The introduction of multi-modal capabilities with small and medium-sized vision LLMs (11B and 90B) is going to spark the development some really interesting applications, but it’s the lightweight text-only models (1B and 3B) that will bring AI to devices that have so far been out of its reach. And not necessarily devices with dedicated hardware either; phones are obvious candidates, but it won’t be long before we’re discussing dinner options with a Thermomix.

Not afraid to ruffle feathers though, Mark doubled down on the contentious “Open Source AI” branding used to describe Llama models in the past. Already last month Meta is accused of “bullying” the open-source community, with the Open Source Initiative (OSI) releasing a statement that Meta’s LLaMa 2 license is not Open Source in July, based on applying the decades-old Open Source Definition to its license.

This branding is no accident, and in the absence of an agreed “Open Source AI” definition, there’s little the Free and Open Source Software (FOSS) community can do about it. I have no doubt that it resonates well in the business communities Meta are targeting, and it may even have a moderate impact on their main consumer market, but it does make life difficult for actual Open Source projects like our own Personal Artificial Intelligence Operating System (pAI-OS) — for which the “Linux of AI” moniker they also claimed would be far more fitting (indeed, we aim to become the Linux of Personal AI).

Apple’s Intelligence

You’d have to be living under a rock to have missed the launch of Apple Intelligence, even if only via its dependency on the new iPhone 16 (and, happily, my iPhone 15 Pro and M-series iPads and MacBook Pros). That’s because they’ve managed to pack a lot of punch into the ~3 billion parameter models on-device, requiring the next generation of hardware to operate: Introducing Apple’s On-Device and Server Foundation Models.

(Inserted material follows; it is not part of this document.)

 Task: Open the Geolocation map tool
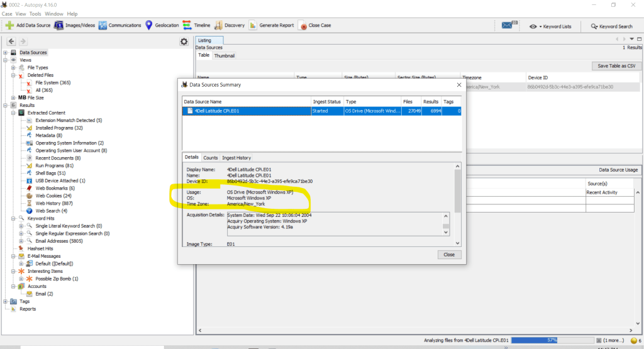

If your task is too big for the device, it gets shipped off to their new Private Cloud Compute service (yes, I had to check we hadn’t travelled back to 2007 for the early cloud computing discussions!): Private Cloud Compute: A new frontier for AI privacy in the cloud. Too big for that and they’ve done a deal with OpenAI to access some of the biggest and best models available today.

While it didn’t ship with iOS 18.0, it’s coming with 18.1 and I’ve already had a few weeks testing it via Apple’s Developer Beta. We’re sworn to secrecy but suffice to say I’ve been impressed with the non-invasive nature of it doing things like summarising notification groups and suggesting responses. My favourite feature is a new focus setting that uses AI to reduce interruptions.

None of this is open though, and nor does it need nor claim to be: to use it you’ll need recent Apple hardware, which is where Llama differs in that it will run almost anywhere given the requisite resources. It comes with an envious amount of vendor lock-in other OEMs have relinquished to the likes of Google and Meta, but for many Apple users including this one, it’s more love-in than lock-in (as a Google colleague used to say).

Open is Closed

So far, the more “Open” appears in an artificial intelligence product’s branding, the less open it actually tends to be. OpenAI is anything but open, with its models staying server-side like the secret recipe for Coca Cola. And that’s fine, because nobody says that everybody has to be open. Indeed, most software products and services aren’t! But if you want to be, you should say what you do in terms of openness, and do what you say. I understand they’re changing the logo, but it’s a shame it’s likely too late to revisit the name.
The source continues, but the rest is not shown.